There was a slave named Clyde, whose eyes were once bright like suns almost-risen over hills; that indirect way. A perpetual dawn.
Clyde used to say that Thomas was his brother and we all felt that way. Thomas was the one who said “Why” when we all thought “Okay” was enough. He never grinned. He loved Clyde and maybe nothing else. It was strange how it happened but that’s how it was.
Thomas would always get lazy on the job, finding ways to circumvent it. He often involved Clyde in his dodge attempts. When asked to pick apples from trees you’d see them distantly, throwing the apples back and forth, or squeezing them above their mouths to get the juice. Things like that. Once in the alligator fields they hid curled up inside the bone cage, and then sprang out, covered in crushed berries, to surprise us.
Of course they’d get punished. Clyde too, that wounded animal. I wonder if they said to each other after “But I’d do it again” or if it was something they just knew.
Then Thomas went too far. We were asked to kill chickens with hatchets and he wouldn’t even touch them. The master was there—the coops are right by where we lived and didn’t require much walking to. Thomas’ refusal almost seemed weak, but maybe it only seemed that way. “That chicken hasn’t done shit to me,” he said. “And I ain’t the one eatin’ it. You want chicken so bad why don’t you chop it yourself? Afraid to lose your appetite?”
The master struck him in the face. Thomas became utterly expressionless and turned his head back. They stared at each other, the master with a big grin and Thomas with nothing. “Kill the chicken, boy.”
“Not your fucking boy, old man. I’m a child of the planet and I belong to no one.”
The master hit him over and over again, getting him on his back so he’d spit up blood and teeth to his side and it’d stay there next to his mouth. “Think about it, boy! You belong to me!”
“Fuck you.”
I thought Thomas might die there, and thinking back, it would have been better.
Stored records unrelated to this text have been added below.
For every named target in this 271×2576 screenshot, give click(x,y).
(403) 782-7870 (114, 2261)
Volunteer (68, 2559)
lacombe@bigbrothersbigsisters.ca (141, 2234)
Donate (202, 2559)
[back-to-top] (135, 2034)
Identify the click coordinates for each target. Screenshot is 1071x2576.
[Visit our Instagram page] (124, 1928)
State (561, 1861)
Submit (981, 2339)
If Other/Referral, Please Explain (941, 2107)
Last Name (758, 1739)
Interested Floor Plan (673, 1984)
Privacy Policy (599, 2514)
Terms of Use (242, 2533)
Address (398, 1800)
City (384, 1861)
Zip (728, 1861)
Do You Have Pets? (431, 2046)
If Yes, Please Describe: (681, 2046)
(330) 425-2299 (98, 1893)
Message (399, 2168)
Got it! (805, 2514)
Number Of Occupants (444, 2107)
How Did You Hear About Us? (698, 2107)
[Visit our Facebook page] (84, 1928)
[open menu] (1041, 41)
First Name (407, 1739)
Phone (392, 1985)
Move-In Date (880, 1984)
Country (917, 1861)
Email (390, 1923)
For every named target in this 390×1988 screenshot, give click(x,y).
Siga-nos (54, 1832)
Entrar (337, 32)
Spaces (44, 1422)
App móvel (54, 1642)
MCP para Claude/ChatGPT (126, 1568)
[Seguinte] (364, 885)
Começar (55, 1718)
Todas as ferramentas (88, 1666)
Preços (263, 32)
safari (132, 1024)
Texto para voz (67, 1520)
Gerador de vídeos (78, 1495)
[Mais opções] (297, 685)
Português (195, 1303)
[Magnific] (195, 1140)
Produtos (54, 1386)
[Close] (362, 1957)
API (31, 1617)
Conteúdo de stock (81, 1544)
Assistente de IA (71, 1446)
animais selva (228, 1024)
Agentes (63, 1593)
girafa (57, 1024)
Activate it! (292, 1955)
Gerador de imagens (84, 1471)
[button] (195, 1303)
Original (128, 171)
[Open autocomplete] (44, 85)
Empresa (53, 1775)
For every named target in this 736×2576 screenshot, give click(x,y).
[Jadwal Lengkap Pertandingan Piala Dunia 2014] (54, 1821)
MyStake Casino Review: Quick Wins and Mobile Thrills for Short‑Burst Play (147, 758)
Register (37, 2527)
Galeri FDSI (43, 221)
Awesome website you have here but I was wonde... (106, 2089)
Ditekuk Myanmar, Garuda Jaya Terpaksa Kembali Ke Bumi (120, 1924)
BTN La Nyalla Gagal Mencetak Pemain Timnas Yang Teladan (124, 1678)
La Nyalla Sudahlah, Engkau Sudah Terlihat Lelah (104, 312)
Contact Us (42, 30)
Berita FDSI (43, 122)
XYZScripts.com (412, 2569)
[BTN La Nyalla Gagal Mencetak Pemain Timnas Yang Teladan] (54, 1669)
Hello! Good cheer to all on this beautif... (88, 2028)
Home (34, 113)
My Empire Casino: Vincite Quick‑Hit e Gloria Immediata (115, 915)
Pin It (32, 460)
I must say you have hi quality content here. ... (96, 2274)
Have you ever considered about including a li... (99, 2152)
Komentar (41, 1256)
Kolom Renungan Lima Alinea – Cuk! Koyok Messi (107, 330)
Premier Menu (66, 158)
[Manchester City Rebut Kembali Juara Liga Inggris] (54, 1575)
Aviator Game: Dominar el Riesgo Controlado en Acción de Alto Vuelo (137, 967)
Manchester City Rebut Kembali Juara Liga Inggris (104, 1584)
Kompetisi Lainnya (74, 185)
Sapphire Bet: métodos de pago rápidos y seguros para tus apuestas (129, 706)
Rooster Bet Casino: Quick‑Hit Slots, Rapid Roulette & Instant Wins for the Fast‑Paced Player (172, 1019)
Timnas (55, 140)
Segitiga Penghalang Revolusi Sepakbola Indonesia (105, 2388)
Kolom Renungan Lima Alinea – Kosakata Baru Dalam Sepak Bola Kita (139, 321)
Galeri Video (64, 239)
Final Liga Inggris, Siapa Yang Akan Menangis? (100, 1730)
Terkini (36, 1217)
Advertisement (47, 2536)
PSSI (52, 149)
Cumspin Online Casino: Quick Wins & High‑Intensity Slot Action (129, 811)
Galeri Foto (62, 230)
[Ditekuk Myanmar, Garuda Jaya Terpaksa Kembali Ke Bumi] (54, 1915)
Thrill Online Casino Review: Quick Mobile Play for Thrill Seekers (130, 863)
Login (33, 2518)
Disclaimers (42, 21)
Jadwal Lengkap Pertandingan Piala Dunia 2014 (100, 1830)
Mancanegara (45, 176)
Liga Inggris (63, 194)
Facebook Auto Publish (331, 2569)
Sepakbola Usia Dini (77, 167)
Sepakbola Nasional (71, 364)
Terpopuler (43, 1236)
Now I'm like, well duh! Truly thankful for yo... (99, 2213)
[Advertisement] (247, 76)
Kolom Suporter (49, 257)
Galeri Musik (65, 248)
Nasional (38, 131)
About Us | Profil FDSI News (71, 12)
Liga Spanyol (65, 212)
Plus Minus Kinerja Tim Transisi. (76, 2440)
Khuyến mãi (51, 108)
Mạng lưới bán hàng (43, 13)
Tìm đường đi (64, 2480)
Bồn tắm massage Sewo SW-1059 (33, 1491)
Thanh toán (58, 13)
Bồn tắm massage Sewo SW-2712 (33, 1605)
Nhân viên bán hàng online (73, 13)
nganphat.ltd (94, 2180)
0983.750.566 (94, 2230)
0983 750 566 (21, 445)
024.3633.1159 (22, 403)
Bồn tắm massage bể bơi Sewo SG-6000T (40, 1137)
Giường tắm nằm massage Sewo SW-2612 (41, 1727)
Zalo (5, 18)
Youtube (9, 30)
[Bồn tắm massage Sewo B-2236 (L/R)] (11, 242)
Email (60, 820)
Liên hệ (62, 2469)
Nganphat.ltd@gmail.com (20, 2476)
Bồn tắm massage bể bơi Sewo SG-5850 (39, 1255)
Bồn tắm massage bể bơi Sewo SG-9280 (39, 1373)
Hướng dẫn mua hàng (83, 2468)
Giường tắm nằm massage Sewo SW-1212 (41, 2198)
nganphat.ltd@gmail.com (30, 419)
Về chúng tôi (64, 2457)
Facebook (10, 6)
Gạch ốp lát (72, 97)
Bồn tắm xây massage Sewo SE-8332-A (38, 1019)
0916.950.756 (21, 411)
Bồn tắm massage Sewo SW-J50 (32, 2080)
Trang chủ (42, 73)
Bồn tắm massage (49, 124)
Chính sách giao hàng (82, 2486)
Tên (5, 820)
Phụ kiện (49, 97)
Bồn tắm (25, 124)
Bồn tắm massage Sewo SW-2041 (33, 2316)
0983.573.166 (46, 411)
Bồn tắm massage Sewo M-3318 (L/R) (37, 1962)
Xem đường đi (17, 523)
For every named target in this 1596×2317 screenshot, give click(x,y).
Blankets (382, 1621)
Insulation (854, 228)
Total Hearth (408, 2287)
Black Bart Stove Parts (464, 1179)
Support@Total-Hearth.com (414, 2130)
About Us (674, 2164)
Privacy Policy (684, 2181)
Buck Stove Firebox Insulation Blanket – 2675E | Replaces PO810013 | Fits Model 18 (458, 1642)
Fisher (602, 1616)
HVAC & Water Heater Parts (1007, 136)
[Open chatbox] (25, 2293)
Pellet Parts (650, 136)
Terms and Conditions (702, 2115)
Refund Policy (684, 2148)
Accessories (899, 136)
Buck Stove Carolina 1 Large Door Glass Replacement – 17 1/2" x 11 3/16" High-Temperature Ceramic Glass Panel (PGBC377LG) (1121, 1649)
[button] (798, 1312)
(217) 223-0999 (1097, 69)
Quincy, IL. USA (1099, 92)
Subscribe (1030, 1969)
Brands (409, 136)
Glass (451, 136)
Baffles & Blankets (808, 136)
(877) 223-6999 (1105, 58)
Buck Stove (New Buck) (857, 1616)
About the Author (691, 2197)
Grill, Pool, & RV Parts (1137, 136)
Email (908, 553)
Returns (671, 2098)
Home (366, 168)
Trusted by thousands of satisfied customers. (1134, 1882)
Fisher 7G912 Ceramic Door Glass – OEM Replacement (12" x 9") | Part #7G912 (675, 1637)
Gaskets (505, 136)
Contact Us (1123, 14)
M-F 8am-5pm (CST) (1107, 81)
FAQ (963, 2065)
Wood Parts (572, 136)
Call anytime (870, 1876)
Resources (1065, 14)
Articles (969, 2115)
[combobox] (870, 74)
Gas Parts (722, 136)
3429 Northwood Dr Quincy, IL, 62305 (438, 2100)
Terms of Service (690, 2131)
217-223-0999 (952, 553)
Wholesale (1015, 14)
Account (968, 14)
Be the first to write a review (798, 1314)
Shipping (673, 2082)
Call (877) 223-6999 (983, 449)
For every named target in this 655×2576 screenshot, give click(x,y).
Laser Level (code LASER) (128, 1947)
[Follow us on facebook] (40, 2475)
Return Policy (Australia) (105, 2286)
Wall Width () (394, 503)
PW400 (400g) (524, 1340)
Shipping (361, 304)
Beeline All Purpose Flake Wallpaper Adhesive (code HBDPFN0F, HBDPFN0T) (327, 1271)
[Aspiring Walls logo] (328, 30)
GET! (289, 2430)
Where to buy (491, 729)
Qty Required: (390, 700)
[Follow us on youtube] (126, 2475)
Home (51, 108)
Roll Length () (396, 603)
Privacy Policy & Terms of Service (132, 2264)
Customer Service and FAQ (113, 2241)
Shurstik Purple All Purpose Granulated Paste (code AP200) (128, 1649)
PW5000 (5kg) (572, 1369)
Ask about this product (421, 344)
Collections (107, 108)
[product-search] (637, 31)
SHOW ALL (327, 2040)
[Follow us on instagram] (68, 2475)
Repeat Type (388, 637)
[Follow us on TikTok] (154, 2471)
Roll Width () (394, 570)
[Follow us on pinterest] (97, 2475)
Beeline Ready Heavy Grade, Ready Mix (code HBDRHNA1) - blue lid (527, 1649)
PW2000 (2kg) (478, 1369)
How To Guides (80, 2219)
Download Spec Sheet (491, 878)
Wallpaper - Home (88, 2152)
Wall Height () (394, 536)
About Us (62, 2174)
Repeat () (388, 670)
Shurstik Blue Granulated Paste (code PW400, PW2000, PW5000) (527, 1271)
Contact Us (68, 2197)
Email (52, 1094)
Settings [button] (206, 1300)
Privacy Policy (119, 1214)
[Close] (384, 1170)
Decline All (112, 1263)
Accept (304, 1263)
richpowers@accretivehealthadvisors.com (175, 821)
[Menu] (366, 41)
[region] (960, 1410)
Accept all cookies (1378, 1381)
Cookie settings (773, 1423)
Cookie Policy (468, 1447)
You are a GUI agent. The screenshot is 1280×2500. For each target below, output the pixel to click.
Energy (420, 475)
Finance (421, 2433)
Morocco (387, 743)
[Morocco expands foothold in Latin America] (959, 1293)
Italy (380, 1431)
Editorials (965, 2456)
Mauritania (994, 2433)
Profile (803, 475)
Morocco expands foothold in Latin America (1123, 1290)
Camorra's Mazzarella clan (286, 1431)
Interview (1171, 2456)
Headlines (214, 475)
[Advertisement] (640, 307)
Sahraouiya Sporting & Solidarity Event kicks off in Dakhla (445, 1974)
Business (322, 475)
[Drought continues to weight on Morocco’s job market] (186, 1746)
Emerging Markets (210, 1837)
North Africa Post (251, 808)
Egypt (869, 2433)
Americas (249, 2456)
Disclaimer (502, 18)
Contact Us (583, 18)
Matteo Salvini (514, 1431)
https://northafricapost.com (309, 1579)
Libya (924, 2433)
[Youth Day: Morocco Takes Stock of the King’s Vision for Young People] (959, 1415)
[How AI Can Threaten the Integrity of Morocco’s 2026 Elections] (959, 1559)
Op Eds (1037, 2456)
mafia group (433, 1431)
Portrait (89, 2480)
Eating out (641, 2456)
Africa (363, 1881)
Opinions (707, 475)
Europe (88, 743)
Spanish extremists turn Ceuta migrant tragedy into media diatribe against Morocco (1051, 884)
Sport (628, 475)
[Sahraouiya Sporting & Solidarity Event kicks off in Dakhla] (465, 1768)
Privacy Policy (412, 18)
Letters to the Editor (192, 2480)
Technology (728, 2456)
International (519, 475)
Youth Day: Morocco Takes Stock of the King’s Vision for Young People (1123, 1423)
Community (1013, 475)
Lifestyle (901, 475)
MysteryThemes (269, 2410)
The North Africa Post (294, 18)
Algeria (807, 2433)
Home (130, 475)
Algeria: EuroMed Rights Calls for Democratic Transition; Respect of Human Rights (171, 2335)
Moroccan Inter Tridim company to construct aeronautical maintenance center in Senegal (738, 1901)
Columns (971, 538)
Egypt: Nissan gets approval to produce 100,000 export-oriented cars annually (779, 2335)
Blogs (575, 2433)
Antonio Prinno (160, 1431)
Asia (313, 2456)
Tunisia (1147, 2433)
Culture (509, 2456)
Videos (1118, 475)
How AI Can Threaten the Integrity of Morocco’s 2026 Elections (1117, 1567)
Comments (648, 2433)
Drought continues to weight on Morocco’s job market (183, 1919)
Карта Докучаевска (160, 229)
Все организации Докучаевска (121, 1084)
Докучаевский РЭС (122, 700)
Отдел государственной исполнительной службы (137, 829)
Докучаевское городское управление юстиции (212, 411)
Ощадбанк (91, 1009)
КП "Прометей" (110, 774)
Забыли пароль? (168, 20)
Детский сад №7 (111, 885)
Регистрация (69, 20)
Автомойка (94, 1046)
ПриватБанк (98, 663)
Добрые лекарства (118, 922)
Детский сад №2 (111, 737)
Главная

But he lived. Long enough to be blacked-out by punches and woken up with cold water from the hose. We were all watching, dumbfounded and silent out of self-protection.
“Thomas,” the master said as the beaten man’s eyes shot open blinking. “You belong to me . I know exactly where you came from. I raped your fucking mother myself.”
The hatchet Thomas had refused to hold was lying by his side, and he grabbed it. That was his suicide-decision. It doesn’t matter whether he would have swung it or not, the holding it was the mistake. He got shot in the arm. His hand twitched and let go.
Then the master flipped him on his stomach and hit him in the back of his head with the pistol, so he’d black-out again. He was lifted by the arms in the mouths of the dogs; there was an imprint in red where his face was down on the ground. He was drooling through the holes made in his lips and one of us vomited. The master put a black sack over Thomas’ head, gave one quick glance to us, motioning to follow, then led with the dogs dragging Thomas between him and us.
We watched all of this too.
We were walked through the city as usual, with Thomas draped and not waking up, until we got to the ocean. On the shore he was put back down and they tied stones to his ankles, and one around his neck. Then the master woke him up so he could know what happens before it does.
“You ain’t never been no good,” the master said. “You get a little work done but mostly you just get in the way. No more. No more.”
Thomas was looking around, trying to conceal his panic. He kept opening his mouth, wetting his lips, and closing it again. Swallow. Gasp as if it was a normal breath. I could tell he wanted to say something, but he was too afraid, and all he saw was the master’s face above his.
“Lemme see that tongue.”
Thomas swallowed and his eyes got big. He shook his head, jerking, barely turning it on the neck.